The pair had read a New York Times article about the sharp rise in energy efficiency that occurred when a housing authority in the US replaced old fridges in low-income homes. Most green entrepreneurs, Yates and Laskey reflected, were looking at the supply side of energy -- far fewer were thinking about the demand. What if their business was about saving energy rather than making it?

It was a practical proposition for several reasons: the hardening regulatory pressures on western utility companies to cut emissions; the imperative for households to save energy; Yates's proven expertise in data-driven communications; and the immense potential cost-benefits to the US economy (according to McKinsey's 2009 report Unlocking Energy in the US Economy, energy-saving opportunities worth at least $130 billion go unrealised every year). "We had some basic realisations," Yates says. "There's a billion-and-a-half utility bills, for example, mailed out every year in the US -- that's a lot of wasted paper. Also, there's so much talk about the environment, and yet so little connection between the actions of an individual and that big talk."

OPOWER now supplies software for 52 utilities across 22 US states, saving its customers up to 3.5 per cent of their previous energy needs -- the equivalent of powering a city of 50,000 homes.

It claims that every dollar invested in its programme yields about three to four dollars in customer savings. The business has tripled in size every year, and is well incentivised: French biking holidays, for example, are a reward for client referrals. Last year the company announced that it had secured third-round financing of $50 million from Accel Partners, Kleiner Perkins Caufield &

Byers and New Enterprise Associates -- three of the biggest VC firms in technology. Energy efficiency was the most active segment of US green investing in the final quarter of last year, with 17 deals worth $162 million in total. "If we were deployed across all the United States," explains Yates, "a three per cent reduction in electricity saving is far more than the entire US solar and wind industry combined. This could be done tomorrow, and with immediate payback."

But what happens next? After the customers make their initial savings from the no-brainer "turn appliances off at the wall" tips, can they expect to continue making significant savings? "Home energy management is not a one-time action, much like money management is not solved by opening a savings account," says Laskey. "People's lifestyles evolve, and they need reminders and reinforcing messaging to maintain efficient behaviour. As new technologies become available they need advice on how to incorporate them into their lives."

Laskey is currently in discussion with utilities in Britain. "We think that in the UK we could save energy consumers approximately £570 million annually on today's rates," he says.

In March, the UK Department of Energy and Climate Change proposed installing 53 million smart meters in 30 million homes and businesses over the next 20 years.
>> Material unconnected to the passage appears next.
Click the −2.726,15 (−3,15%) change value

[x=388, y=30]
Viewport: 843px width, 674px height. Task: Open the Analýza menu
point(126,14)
The result: the number of energy readings with a smart meter would, typically, increase from one a month to one every 15 minutes. Already, EU legislation makes it compulsory for energy-efficiency ratings to be published in all UK homes for sale or rent. New companies such as First Utility and the AIM-listed Bglobal are jockeying for position with the current "big six" utilities: EDF, British Gas, E.ON, npower, ScottishPower and Scottish & Southern Energy. OPOWER says it is very close to deals with at least one of them. "We have more consumer-energy-tagged data under management than anyone we're aware of in the US and, we think, internationally,"

Yates says. "I never wanted to be a businessman, I wanted to reduce carbon emissions. The business was a means to an end."